Tuesday, December 30, 2025

Onbara Hachimangu

 


After walking through the small settlement of Onbara on the bank of the Gonokawa River, I stop in at rhe local shrine.


It's a Hachimangu, not surprising, and appears to be a fairly typical local shrine of the area...


However, with a bit of digging I was able to find a few stories in its history.


The Hachimangu was established in 1603, but prior to that the villagers were parishioners of an Amatsu Shrine which is about 4 kilometers upriver and on the opposite bank. That in itself is quite unusual, though Amatsu Shrine was obviously fairly important as it is ranked as a Sannomiya.

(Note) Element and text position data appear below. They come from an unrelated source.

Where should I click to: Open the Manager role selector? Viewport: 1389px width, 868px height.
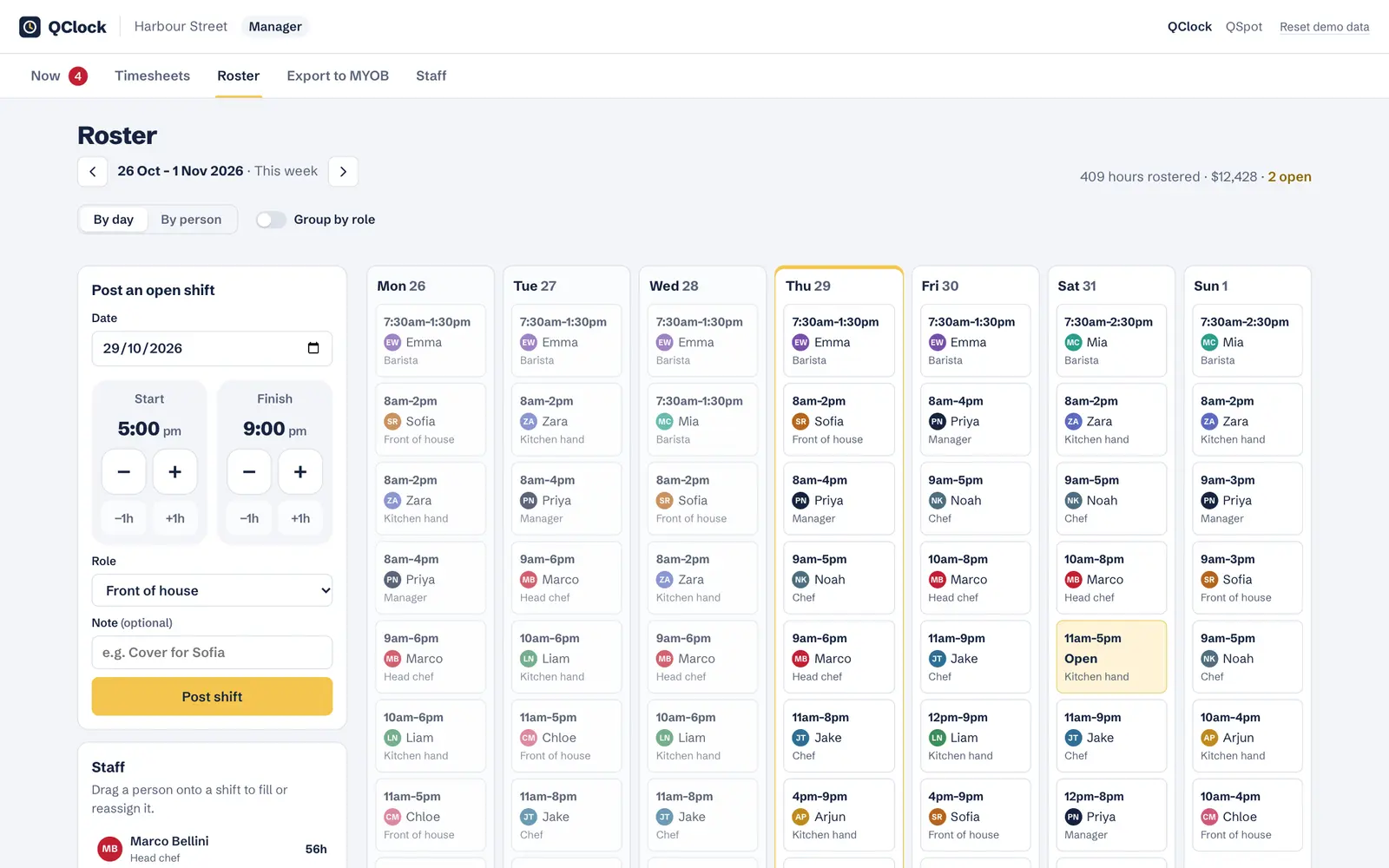[275, 27]
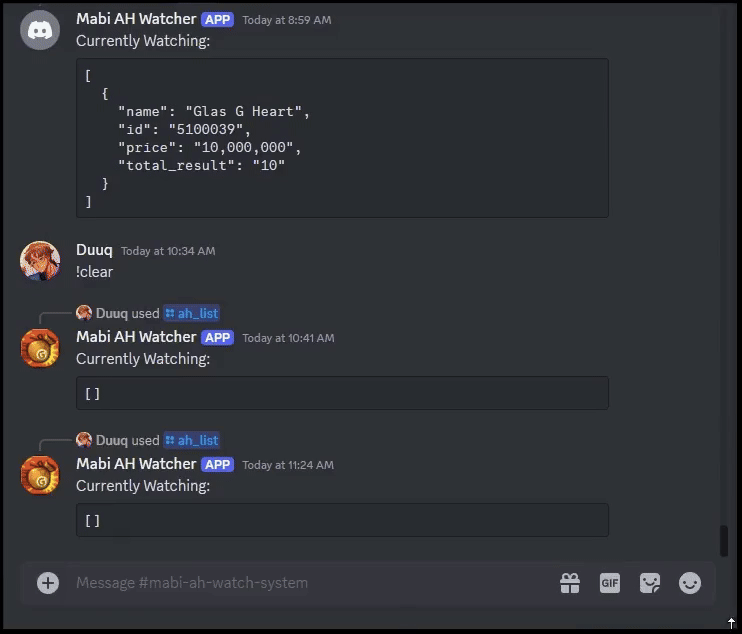Viewport: 742px width, 634px height.
Task: Open the sticker picker
Action: tap(650, 583)
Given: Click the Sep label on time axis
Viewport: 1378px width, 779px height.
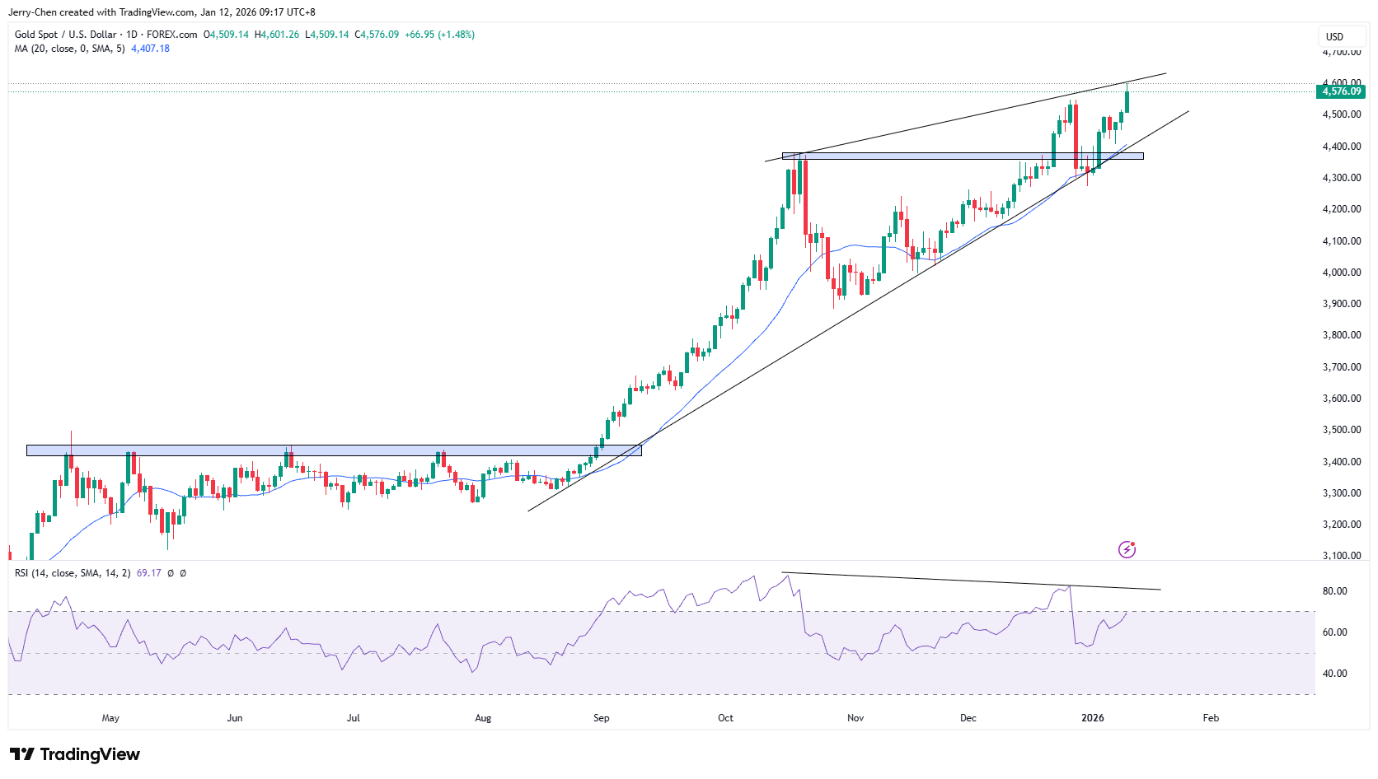Looking at the screenshot, I should point(601,718).
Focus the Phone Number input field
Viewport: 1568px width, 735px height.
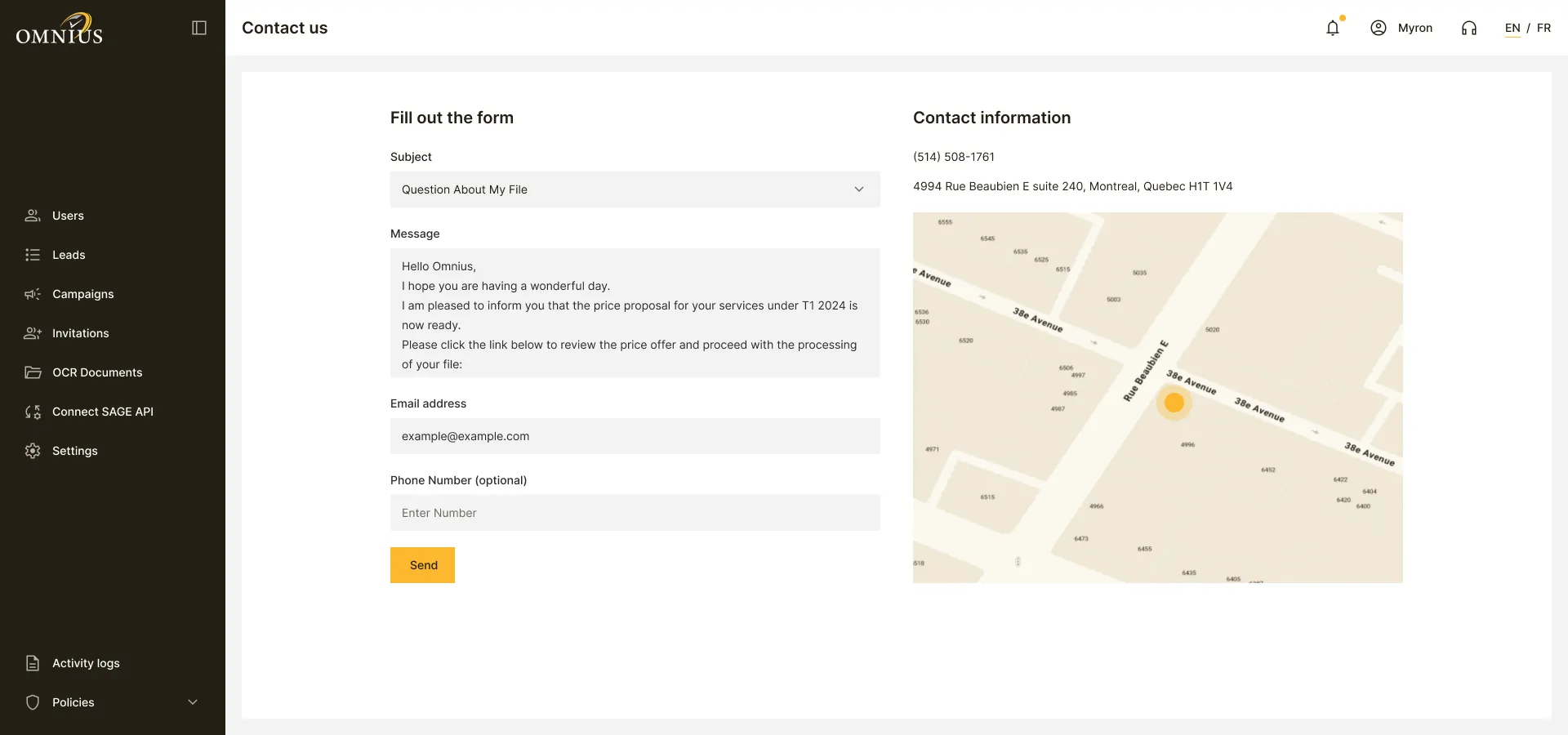point(635,513)
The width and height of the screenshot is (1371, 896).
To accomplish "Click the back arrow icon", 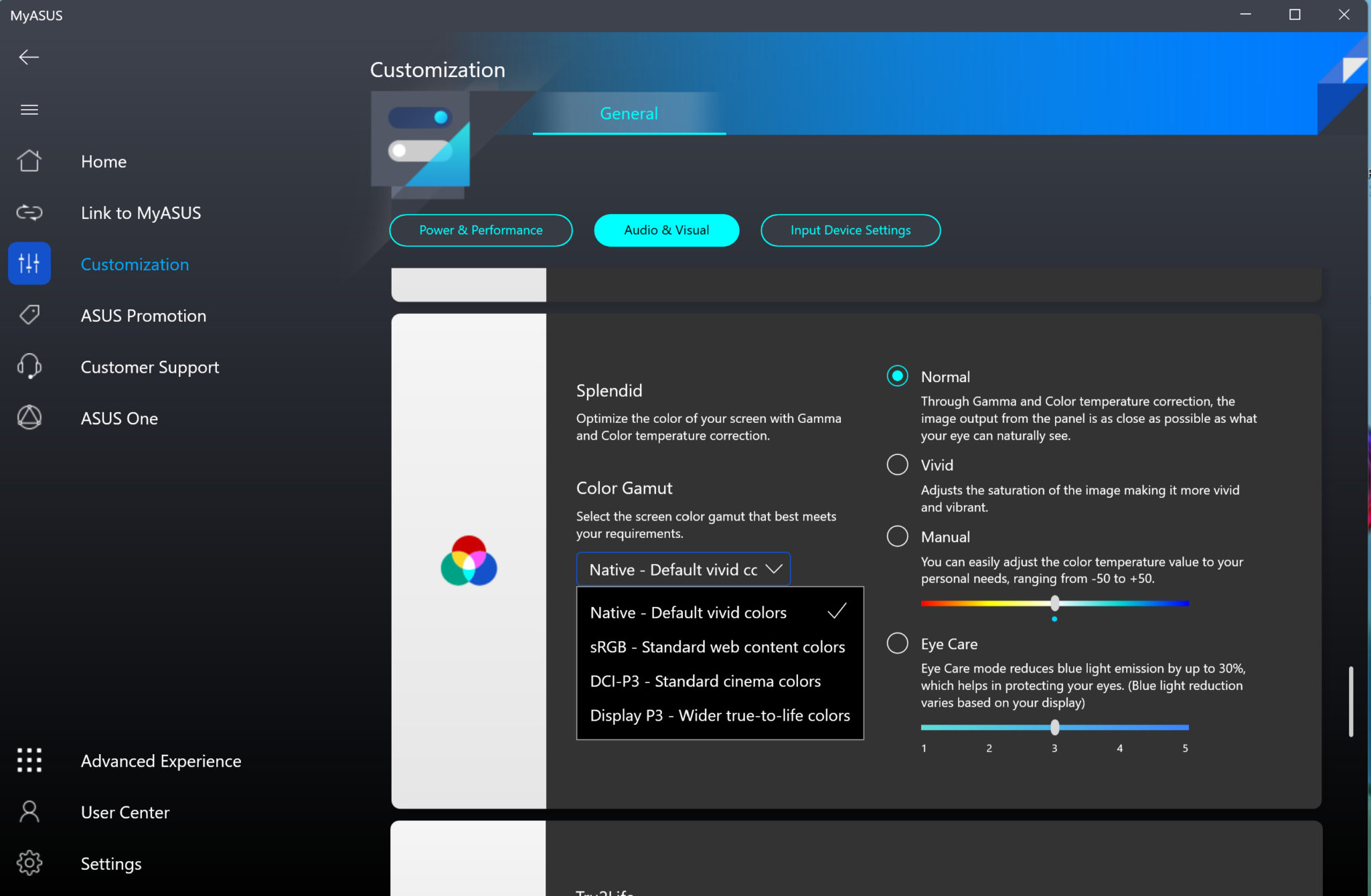I will coord(29,57).
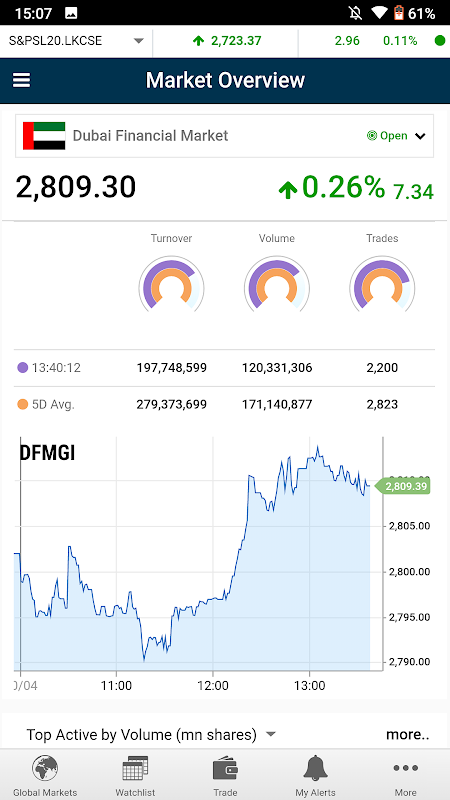
Task: Expand the Dubai Financial Market selector chevron
Action: [420, 136]
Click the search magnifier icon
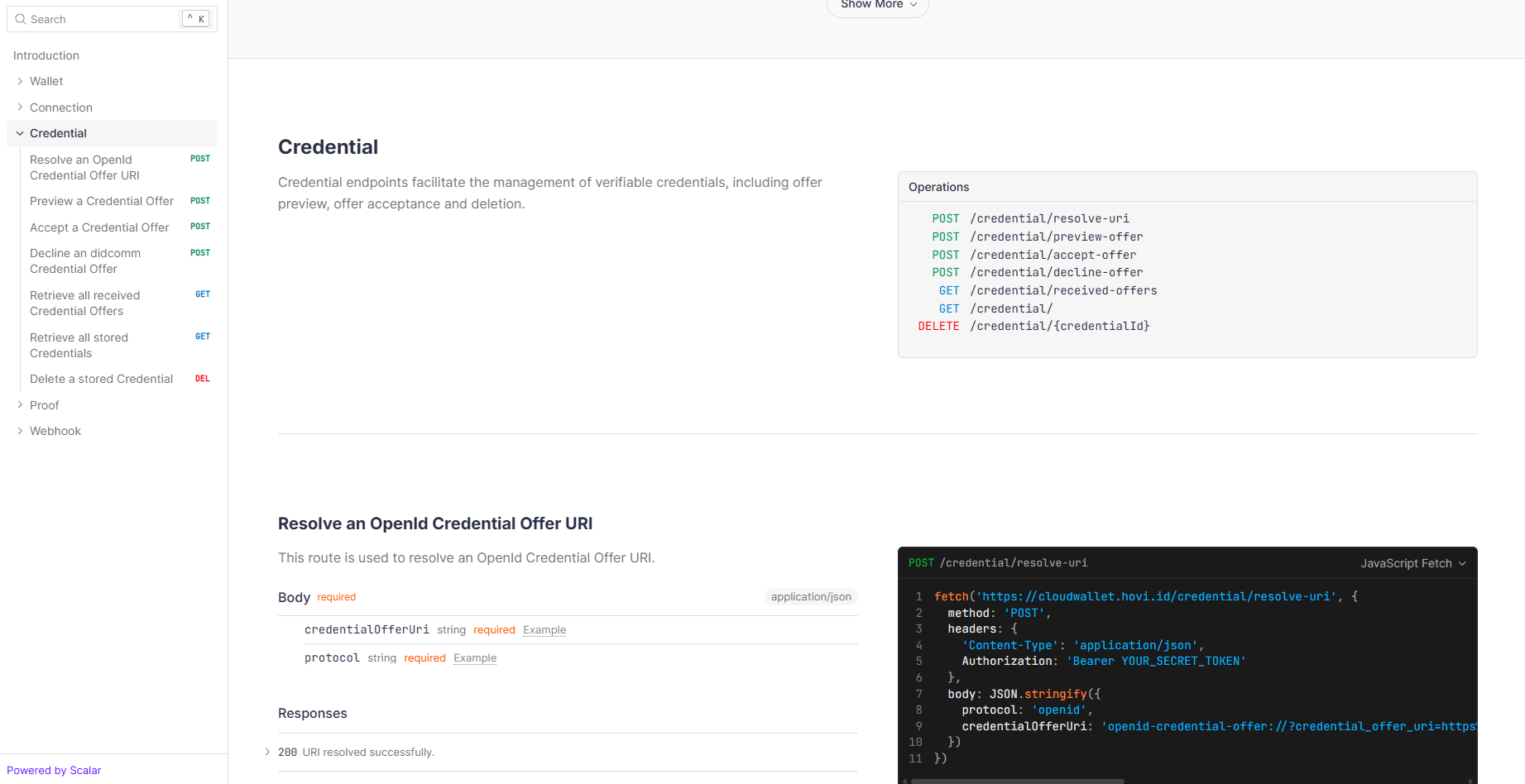Image resolution: width=1525 pixels, height=784 pixels. click(21, 19)
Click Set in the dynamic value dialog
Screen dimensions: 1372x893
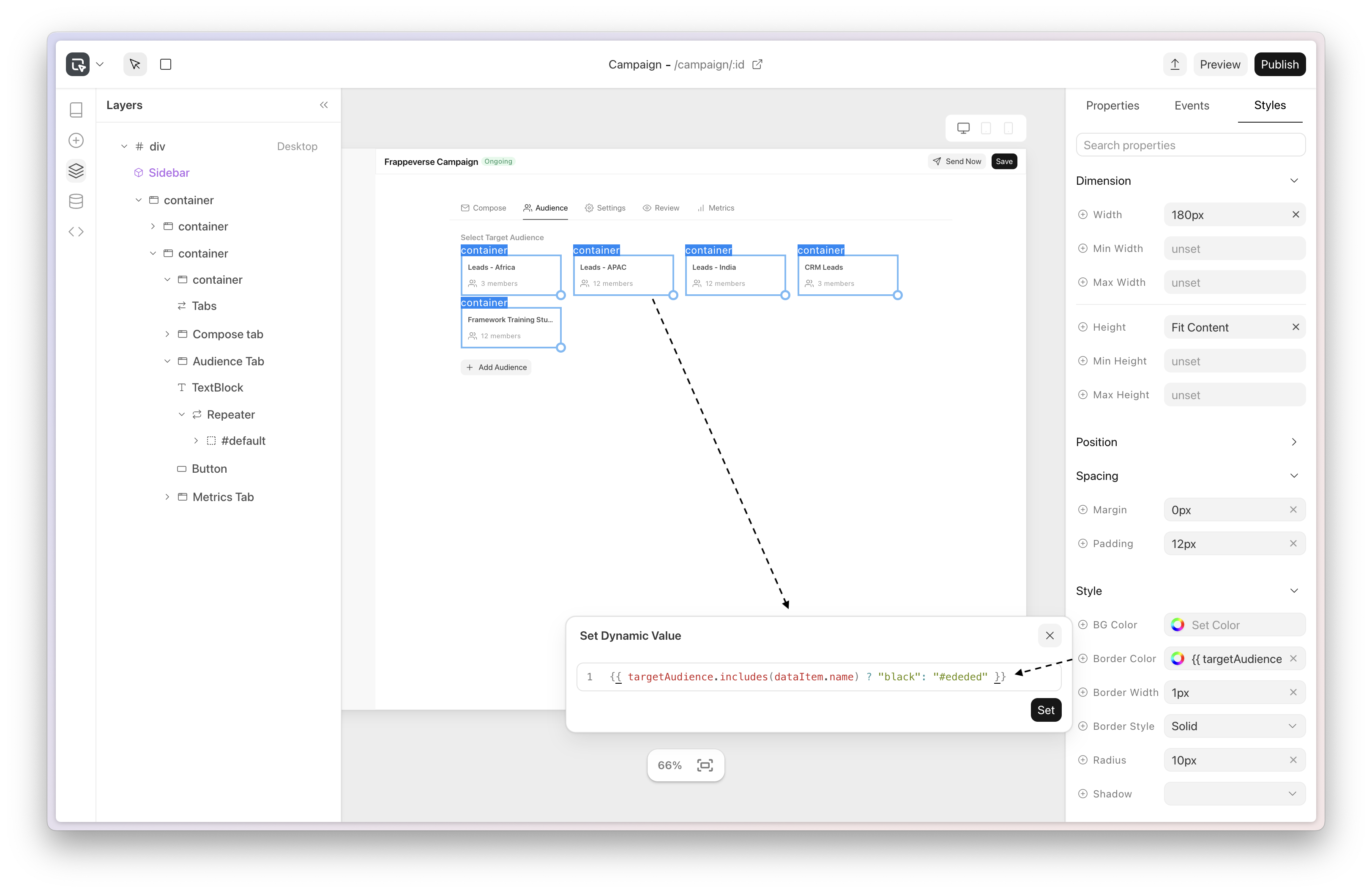click(x=1045, y=710)

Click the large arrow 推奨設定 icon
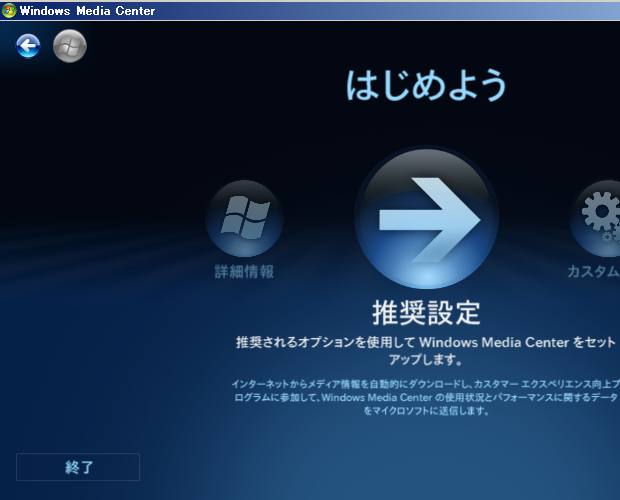coord(426,218)
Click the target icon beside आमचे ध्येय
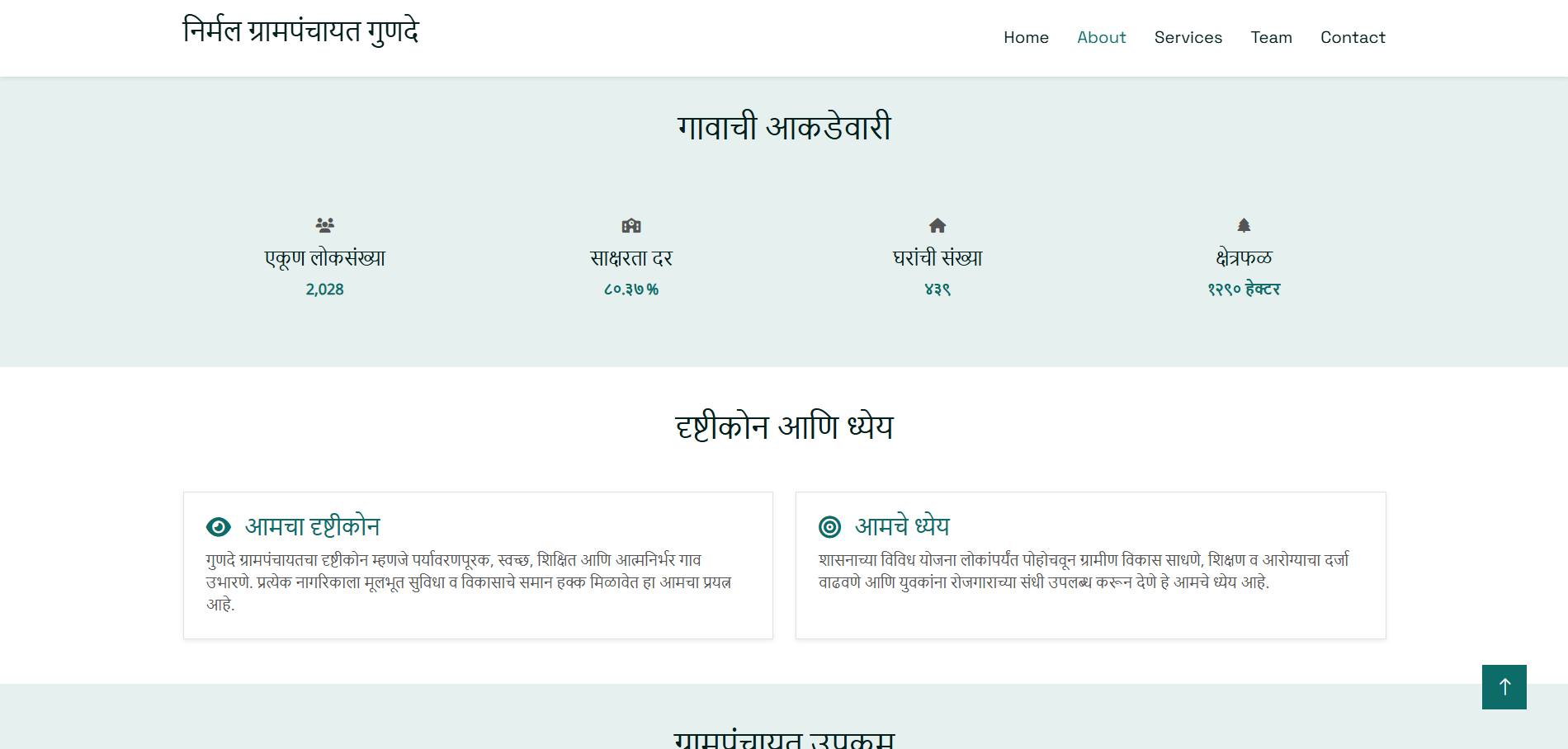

For those villagers that couldn't make the journey to Amatsu Shrine, they would gather on this hill and set up altars and perform rituals to worship it from afar, so it looks like the establishing of the Hachimangu was on a site already with spiritual significnce to the villagers.


In the 18th century someone stole the goshintai of the shrine, the object inside the honden that the kami inhabits when visiting. No info is given on what the goshintai was, though it was often a Buddhist statue or sometimes a rock. Nowadays, we are told that goshintai are supposed to be a mirror, though that is a largely modern "tradition". A new goshintai was enshrined. However, in the 19th century the old goshintai was discovered in the grounds so it was enshrined in a new structure named the Old Hachimangu. It now stands next to another small shrine, a Yama Shrine that used to be located at an old mine nearby that closed down.